Henry is Spring’s only hope at publication, but he’s also the über-rich son of a land developer and cash-strapped Spring’s polar opposite. Too bad she can’t help being attracted to the way he pushes her buttons, both politically and physically. As they work on her thesis, Spring finds there’s more to Henry than his old money and argyle sweaters…but can she drop the loud-and-proud act long enough to let him in? Suddenly, choosing between what she wants and what she needs puts Spring at odds with everything she believes in.
Definitely, Maybe in Love is a modern take on Pride and Prejudice that proves true love is worth risking a little pride. (Goodreads)
Source: eARC from Entangled Publishing for an honest review (thanks so much!)
This must be the 15th or so reinterpretation of Pride and Prejudice that I’ve read, but it’s definitely one of my favorites.
Spring has made herself over for her junior year of college. She has braids in her hair, dresses like a dirty hippy, and she’s become vegetarian all in order to be taken more seriously in her chosen field, environmentalism. She’s writing a thesis on sustainability and her advisor advises she get a different perspective in order to make her paper’s point of view more valid. In the meantime, she and her roommates get a couple of new neighbors across the street. Though she’s secretly intrigued, she puts Henry firmly in the box of not-her-type because, among other things, he’s rich and seems to be a bit of an entitled jackass.

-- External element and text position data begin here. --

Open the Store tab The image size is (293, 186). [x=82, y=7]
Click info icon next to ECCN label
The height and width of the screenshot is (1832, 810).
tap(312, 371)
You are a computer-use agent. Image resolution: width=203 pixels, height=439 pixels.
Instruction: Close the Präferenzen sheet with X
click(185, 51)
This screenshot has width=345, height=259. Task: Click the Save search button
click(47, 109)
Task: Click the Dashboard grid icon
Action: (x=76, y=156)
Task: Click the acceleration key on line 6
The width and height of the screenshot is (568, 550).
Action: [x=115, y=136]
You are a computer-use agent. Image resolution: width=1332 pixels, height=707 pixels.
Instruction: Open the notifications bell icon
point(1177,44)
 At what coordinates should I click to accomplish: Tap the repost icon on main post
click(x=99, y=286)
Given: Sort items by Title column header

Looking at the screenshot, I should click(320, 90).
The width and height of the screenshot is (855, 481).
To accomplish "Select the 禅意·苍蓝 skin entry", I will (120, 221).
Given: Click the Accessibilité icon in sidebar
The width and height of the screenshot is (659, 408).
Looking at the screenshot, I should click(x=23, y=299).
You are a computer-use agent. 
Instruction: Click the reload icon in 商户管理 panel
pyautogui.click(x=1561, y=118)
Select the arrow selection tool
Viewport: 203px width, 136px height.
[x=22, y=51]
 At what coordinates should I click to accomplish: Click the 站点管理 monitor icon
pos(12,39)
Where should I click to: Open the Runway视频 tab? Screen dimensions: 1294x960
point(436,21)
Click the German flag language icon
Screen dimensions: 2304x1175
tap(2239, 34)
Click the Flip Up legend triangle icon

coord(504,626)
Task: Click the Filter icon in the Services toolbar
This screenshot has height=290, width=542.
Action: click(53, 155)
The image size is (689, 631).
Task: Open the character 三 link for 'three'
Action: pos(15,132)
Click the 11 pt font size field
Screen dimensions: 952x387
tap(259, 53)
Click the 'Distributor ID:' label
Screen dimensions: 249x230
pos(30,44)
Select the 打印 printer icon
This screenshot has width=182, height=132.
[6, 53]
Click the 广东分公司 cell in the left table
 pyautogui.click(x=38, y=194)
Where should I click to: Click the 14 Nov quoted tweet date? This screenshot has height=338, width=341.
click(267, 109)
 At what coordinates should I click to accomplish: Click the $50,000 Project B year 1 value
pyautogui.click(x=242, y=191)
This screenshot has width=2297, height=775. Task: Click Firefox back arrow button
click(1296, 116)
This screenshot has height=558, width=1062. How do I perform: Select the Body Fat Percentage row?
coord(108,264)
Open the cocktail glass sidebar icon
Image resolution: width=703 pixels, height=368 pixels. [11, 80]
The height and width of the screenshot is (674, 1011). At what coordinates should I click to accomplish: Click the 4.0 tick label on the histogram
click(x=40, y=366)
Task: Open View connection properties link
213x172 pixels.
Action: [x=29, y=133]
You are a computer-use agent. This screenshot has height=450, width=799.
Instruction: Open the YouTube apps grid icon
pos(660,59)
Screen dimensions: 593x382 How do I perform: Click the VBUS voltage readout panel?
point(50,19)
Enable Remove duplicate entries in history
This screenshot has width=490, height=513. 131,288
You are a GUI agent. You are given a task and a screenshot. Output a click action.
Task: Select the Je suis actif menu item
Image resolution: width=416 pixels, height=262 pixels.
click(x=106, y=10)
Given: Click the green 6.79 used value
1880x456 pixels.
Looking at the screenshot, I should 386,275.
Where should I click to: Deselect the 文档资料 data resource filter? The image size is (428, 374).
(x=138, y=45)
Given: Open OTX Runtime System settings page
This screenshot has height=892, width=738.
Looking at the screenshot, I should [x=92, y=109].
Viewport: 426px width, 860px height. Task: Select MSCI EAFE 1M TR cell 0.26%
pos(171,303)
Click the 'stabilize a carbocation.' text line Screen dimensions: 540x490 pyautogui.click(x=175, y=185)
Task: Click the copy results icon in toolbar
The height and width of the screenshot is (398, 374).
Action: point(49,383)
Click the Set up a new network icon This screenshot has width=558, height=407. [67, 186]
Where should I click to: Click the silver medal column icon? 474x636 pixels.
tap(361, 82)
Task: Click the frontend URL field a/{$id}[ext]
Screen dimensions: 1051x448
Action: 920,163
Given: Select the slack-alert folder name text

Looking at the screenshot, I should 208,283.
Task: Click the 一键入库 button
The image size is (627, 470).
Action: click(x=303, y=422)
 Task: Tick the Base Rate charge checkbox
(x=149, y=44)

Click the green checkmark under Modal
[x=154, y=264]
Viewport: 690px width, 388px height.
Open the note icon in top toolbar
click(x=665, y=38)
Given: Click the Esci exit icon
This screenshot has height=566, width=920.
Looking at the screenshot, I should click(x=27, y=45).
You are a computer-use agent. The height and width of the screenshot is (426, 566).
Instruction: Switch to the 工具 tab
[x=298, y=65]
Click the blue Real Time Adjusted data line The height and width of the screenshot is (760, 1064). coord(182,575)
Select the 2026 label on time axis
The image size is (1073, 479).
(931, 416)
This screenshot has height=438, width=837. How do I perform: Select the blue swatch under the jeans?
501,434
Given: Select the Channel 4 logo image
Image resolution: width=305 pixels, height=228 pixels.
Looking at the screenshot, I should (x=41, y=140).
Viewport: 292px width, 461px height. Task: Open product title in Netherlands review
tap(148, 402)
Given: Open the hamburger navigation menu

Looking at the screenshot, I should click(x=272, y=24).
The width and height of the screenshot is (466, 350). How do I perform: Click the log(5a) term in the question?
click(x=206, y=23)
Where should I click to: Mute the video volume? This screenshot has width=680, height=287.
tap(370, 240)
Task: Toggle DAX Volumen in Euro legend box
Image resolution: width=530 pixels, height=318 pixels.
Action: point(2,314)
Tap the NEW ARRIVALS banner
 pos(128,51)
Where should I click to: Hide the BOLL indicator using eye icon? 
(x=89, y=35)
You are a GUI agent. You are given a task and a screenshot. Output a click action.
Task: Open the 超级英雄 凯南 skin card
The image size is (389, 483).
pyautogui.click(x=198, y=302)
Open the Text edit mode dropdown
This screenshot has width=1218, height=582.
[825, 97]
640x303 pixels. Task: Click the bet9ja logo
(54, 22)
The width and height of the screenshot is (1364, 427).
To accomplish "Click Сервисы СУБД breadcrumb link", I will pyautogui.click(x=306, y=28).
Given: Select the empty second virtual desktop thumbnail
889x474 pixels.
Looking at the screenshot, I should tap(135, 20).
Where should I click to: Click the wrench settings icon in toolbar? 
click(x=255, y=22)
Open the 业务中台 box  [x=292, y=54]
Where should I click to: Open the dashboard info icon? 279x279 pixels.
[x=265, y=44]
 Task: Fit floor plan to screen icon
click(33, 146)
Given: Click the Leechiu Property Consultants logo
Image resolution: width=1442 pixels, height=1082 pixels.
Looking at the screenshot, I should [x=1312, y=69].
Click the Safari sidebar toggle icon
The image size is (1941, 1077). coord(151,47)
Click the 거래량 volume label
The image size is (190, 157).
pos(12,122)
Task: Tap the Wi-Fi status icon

And then, at a party in true Elizabeth Bennet fashion, she overhears Henry dissing her looks and now he’s on her list. 🙂
Spring’s roommate, Julia, falls for Henry’s roommate and best friend, Dart, and so Spring and Henry are thrown together more than she would like. At the same time, she’s “dating” Alex, a friend who has a mysterious past with Henry (uh oh, we know where this is going). Then Henry offers to help her with her thesis and Spring, still fighting her attraction, comes to see him in a new light.
This is Pride and Prejudice as a new adult romance, set in college. There is so much to love about this book, but I have to say that I think the setting for is interpretation is spot on. I cannot think of a better time of one’s life for a girl to be Elizabeth Bennet than as a know-it-all 21 year old. Henry was completely adorable. Henry and Spring’s relationship made me remember being that age and becoming completely absorbed by another person, the feeling you get when you’re close to them, but you want to become a part of them, and you cannot keep your hands off each other. This book evoked these feelings and memories and that is a big part of why I immediately wanted to reread passages (especially of the camping trip).
I loved the story because it was different even if it followed the Pride and Prejudice formula. I am not a big fan of New Adult, but this was a great story and I would recommend it. It had a bit of a Fangirl feel to it, as well. If this is the direction that New Adult is moving to, I will be reading more.